Join us as we meet the Leadership Team of Cimetrix in this first post of our “Meet the Team” series
Bob Reback — has served as President and CEO of the company since June 2001. Bob joined Cimetrix as Vice President of Sales in January 1996, was promoted to Executive Vice President of Sales in January 1997, and became President on June 25, 2001. Bob grew up in Wisconsin and is an enthusiastic Green Bay Packers fan. We talked to Bob about how he got started at Cimetrix, the makings of a good CEO, and the challenges of running a global business.

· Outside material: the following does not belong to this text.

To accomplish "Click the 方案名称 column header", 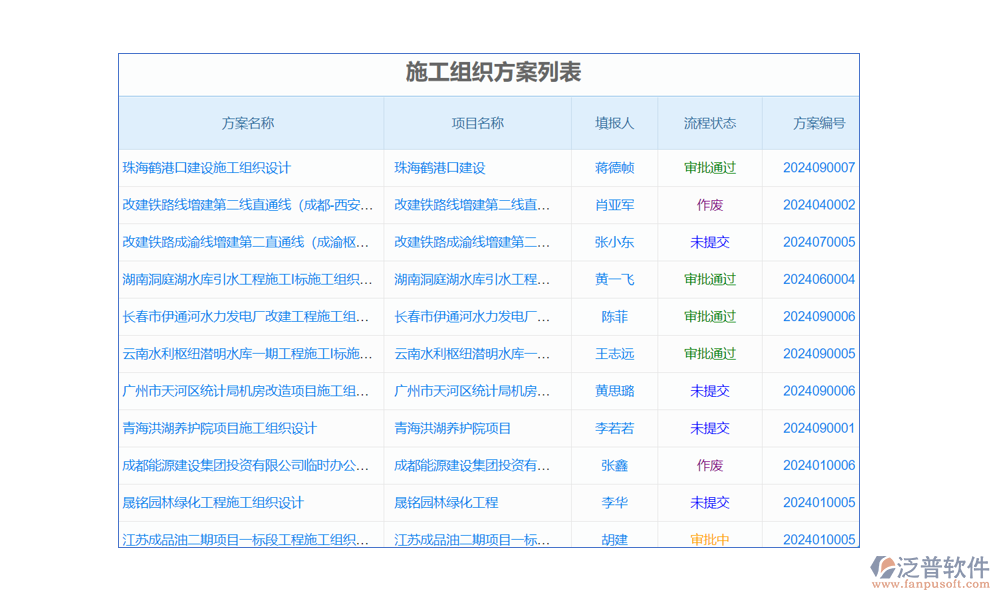I will [248, 123].
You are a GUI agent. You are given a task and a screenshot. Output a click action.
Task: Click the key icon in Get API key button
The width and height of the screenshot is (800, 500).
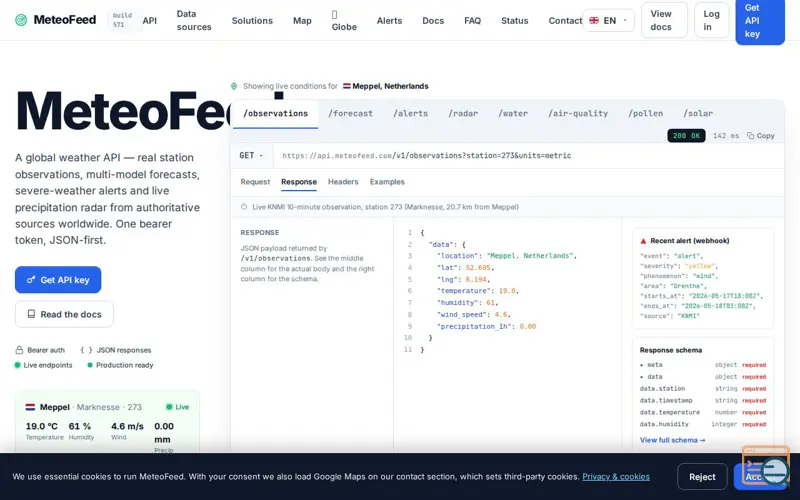[x=31, y=280]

What brought you to Cimetrix originally?
My background was in robotics and factory automation. I worked at Texas Instruments in the ‘80s when TI’s business was booming and had the opportunity to deploy leading robotics and factory automation technologies of that era. I became involved in the semiconductor industry in the mid-80s with an important project which was one of the first applications of clean-room robots and the SEMI Equipment Communications Standard (SECS) to fully automate a lithography bay. This led to additional factory automation projects with the world’s leading semiconductor manufacturers, including the first uses of the new Generic Equipment Model (GEM) standard. In the early ‘90s, I moved to California to work for FANUC Robotics, the world’s largest robot maker. While at FANUC Robotics, Cimetrix called and recruited me. Cimetrix had a unique concept for a PC-based open architecture robot controller, which had the potential to disrupt the growing robotics industry.
What’s your favorite thing about working at Cimetrix?

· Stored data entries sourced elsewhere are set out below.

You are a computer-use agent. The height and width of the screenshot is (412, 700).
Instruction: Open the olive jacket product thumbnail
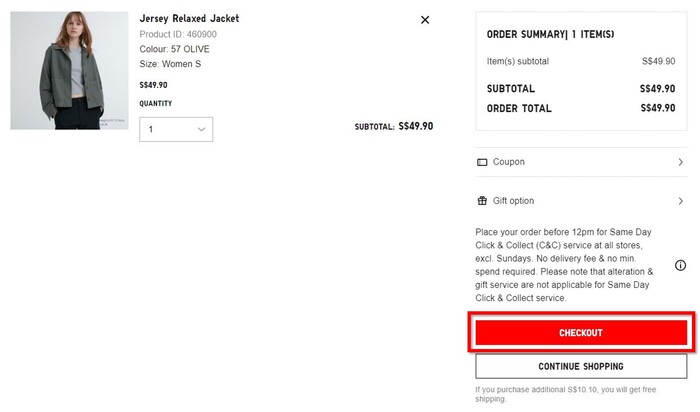[x=69, y=70]
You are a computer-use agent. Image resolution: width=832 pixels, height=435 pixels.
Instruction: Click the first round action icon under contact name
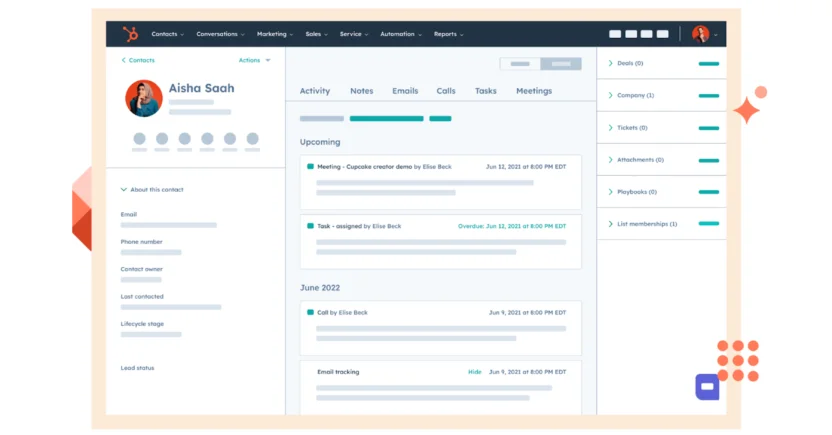pos(139,139)
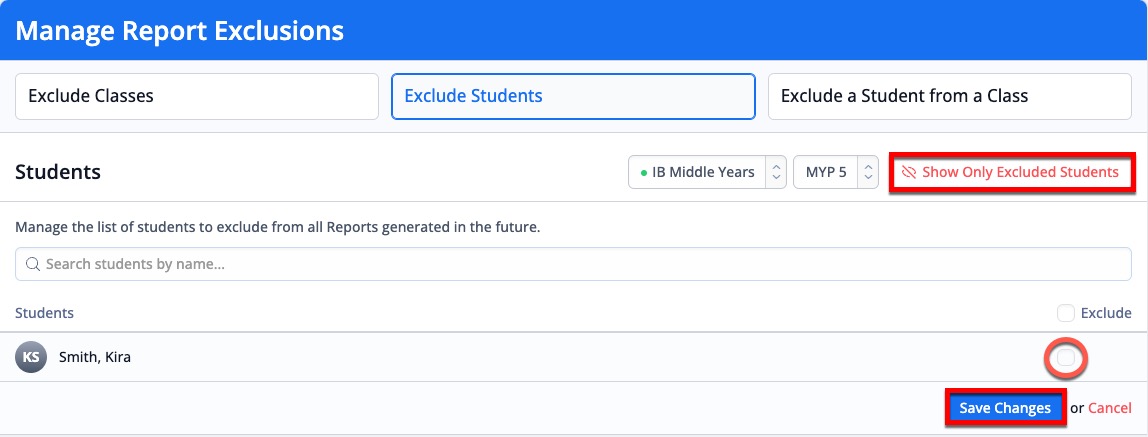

There are several things that get me really energized. The first is meeting with a client who is an enthusiastic reference for Cimetrix. Fortunately, these meetings now occur on a frequent basis, and have become our expectation. These meetings are very enjoyable and personally satisfying, as I get to hear wonderful stories about how Cimetrix team members worked hard and took extra care to help our clients. The second thing is seeing the individual professional development of the great people who work at Cimetrix. We invest a lot in building the Cimetrix culture, emphasizing continuous improvement, and establishing shared values. It is a joy to see Cimetrix employees grow in not only the skill sets of their craft, but also in their professional careers.
What do you think makes a good CEO?
Well, I believe there are a number of things necessary to be a good CEO. First, I believe the focus must be on creating long-term value and building a company that lasts. This means looking at “What is best for Cimetrix?” over the long term. You must consider the interests of shareholders, clients and employees, while also ensuring every decision reflects the Company values. I believe the values and culture of the company start at the top. The CEO must personally possess the values he or she wants in the company, and demonstrate those values by example. They can’t just appear on a poster on the breakroom wall - you’ve got to really live and breathe them. They should be communicated and celebrated regularly, and there must be consequences for those whose actions do not reflect the company’s values.
Second, being a good CEO means being a good teacher who is able to listen, understand, empathize, and mentor. To do this, the CEO must be secure in his position - slow to blame others for problems, and quick to give credit to others when good things happen.
In addition, I believe the CEO must have passion and perseverance in the business. You never know what challenges may arise, and the CEO must be ready and able to lead the team in overcoming whatever obstacles the world may throw at us. It’s important for the CEO to have passion in order to articulate and reach alignment on the vision for the company, because you need people to be excited and energized about their role in fulfilling that vision.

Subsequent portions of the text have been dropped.